Backups are centrally managed and monitored, using a solution that has the choice of deployment as a platform/product or service (SaaS).
Data mobility is more straightforward, as the retention format is based on the backup platform, not the storage or application infrastructure.
Solutions are already significantly more mature than container-based backup, with application-focused capabilities.
Clusters can more easily be deployed and torn down without having to consider the implications of losing the data protection environment.

The last point on this list is crucial. From my research so far, the greatest challenge to the data protection of containers is managing the metadata associated with backups.

If losing a cluster means saying goodbye to existing metadata, then the data protection solution is of no use at all.

Alternatively, we push ahead with data protection built from containers. Now the DevOps team have yet another skill to learn; data protection and recovering from crash-consistent application snapshots. In small-scale testing, a solution built on Velero, for example, could be practical to protect development data but wouldn’t scale to the requirements of large enterprises. The management overhead of operating and supporting hundreds of individual backup deployments would be impossible. We fixed the storage sprawl with SANs in the late 1990s and built consolidated backup 30 years ago.

Hybrid

There is, perhaps, though, a middle ground here. Looking at another storage feature for a moment, we see that one of the benefits of container-attached storage is a greater awareness of the storage needs of an application. The same logic applies to data protection, where the specific application requirements could be delivered as code and implemented by an external backup solution. This configuration would create a hybrid architecture, which runs some functionality within the container ecosystem and some outside.

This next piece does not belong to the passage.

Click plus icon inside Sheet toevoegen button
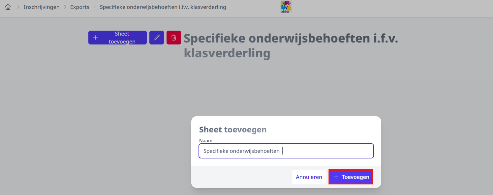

To see how this works, let’s consider the use of agents.

Agents

One aspect of “legacy” data protection that’s always been an issue is the use of agents. An agent runs on a host to provide additional capabilities and ensure the data protection process runs smoothly. Useful backup agents identify new data and add functionality like client-side de-duplication. In the virtualisation and container world, agents are seen as bad but were introduced into infrastructure under the guise of proxies.

In a container environment, agents or proxies could bridge traditional backup and container-based applications, enabling application discovery, application-focused data protection and user-defined metrics like RPO and RTO.

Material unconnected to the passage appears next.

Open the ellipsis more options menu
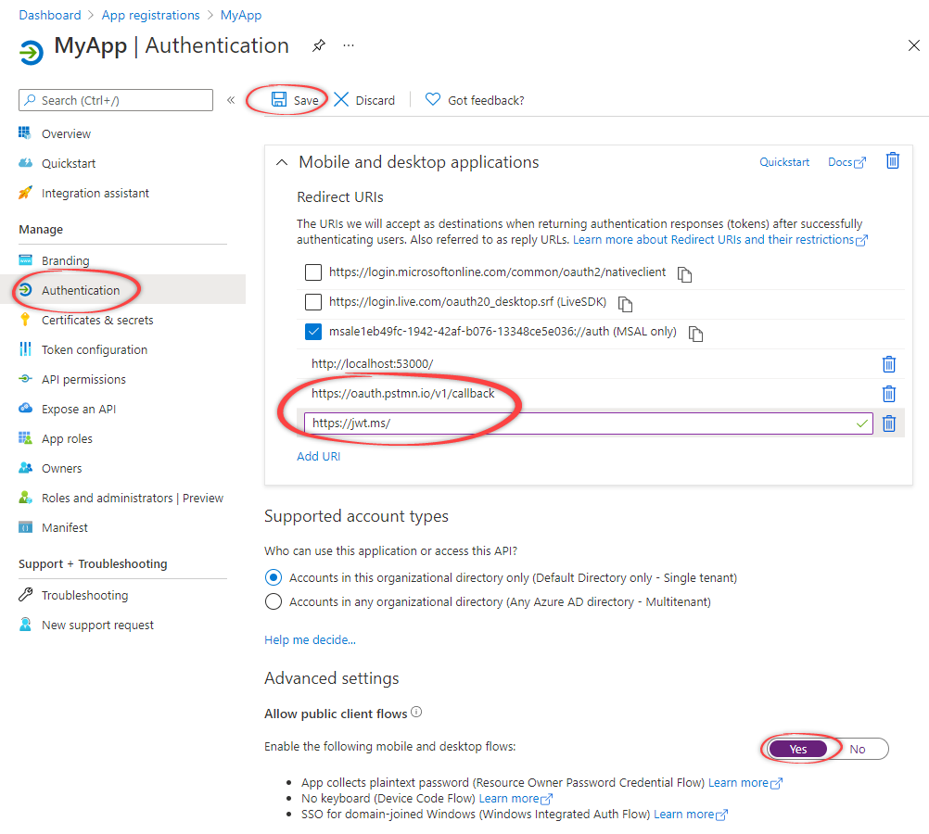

Today’s CSI development has given us storage classes and volume snapshot classes, but these aren’t mature enough for an application to specify data protection requirements. Instead, we need to have attributes applied to applications that specify the RTO/RPO requirements, the longevity of backup and the technique to take that backup.

Identifying the specific metrics and requirements of an application becomes the responsibility of a backup operator deployed into Kubernetes, with sidecar apps used to take application-specific backups. All of this data is then stored and managed by a long-living backup solution that could be deployed on-premises or (more likely) delivered as a service (SaaS) via the public cloud.

The Architect’s View™

Kubernetes and, previously, Docker are application deployment frameworks, just as server virtualisation was before. However, the transition from physical servers to x86 virtualisation, then containers and eventually serverless has created ecosystems that are increasingly lightweight and much more short-lived. When a new application architecture gains popularity, we’re not required to move every piece of the previous solutions into the new one. It would make no sense, for example, to create data protection solution out of serverless functions, although arguably it could be done.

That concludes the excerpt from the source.